LightRAG indexes curated markdown (workspace + LLM-Wiki + raw signal digests) and provides dual-mode retrieval: vector similarity + knowledge graph traversal.

What it replaces: bulk-reading archive files to find context. What it is not: a source of truth for current system state.

Why it exists

The workspace files are intentionally small enough to load at boot. That keeps a fresh OpenClaw session fast, but it means older daily notes, raw decision records, and Obsidian wiki pages should not be loaded blindly. LightRAG lets the bot search that long tail on demand.

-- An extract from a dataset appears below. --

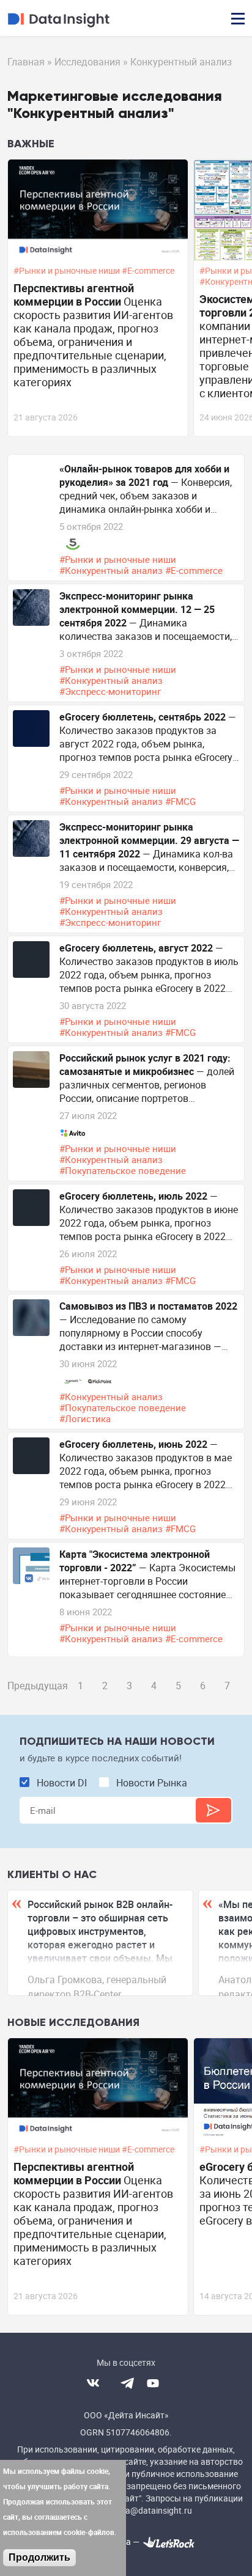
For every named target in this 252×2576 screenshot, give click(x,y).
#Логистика (86, 1418)
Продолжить (39, 2557)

The design goal is not "the bot remembers everything automatically." The goal is:

  • fast boot context from curated files;
  • durable source files that humans can read and edit;
  • retrieval over older material when a question asks for history or background;
  • explicit source references when memory influences a decision.

Ingestion boundary

LightRAG ingests markdown from:

Source Server path Typical content
OpenClaw workspace /opt/openclaw/workspace identity, tool docs, curated memory, daily notes, raw decision threads
Obsidian wiki /opt/obsidian-vault/wiki curated entity/concept/decision/research/session pages
Raw signal digests /opt/obsidian-vault/raw/signals daily Last30Days signal snapshots

Ingestion is batch-oriented:

  1. Syncthing or workspace deploy puts markdown files on the server.
  2. /opt/lightrag/scripts/lightrag-ingest.sh uploads markdown files with POST /documents/upload.
  3. The script calls POST /documents/reprocess_failed to retry pending/failed docs.
  4. LightRAG extracts chunks, entities, relationships, vectors, and document statuses.

Explicitly out of scope for LightRAG ingest v1:

  • /opt/obsidian-vault/raw/articles
  • /opt/obsidian-vault/raw/documents
  • legacy vault material outside wiki/

Cron runs the ingest script every 30 minutes. Manual re-index is useful after bulk edits.

Retrieval boundary

OpenClaw calls LightRAG from the Docker network:

POST http://lightrag:9621/query
Content-Type: application/json

{"query": "why did we choose PostgreSQL", "mode": "hybrid"}

The host-local equivalent is http://127.0.0.1:8020/query.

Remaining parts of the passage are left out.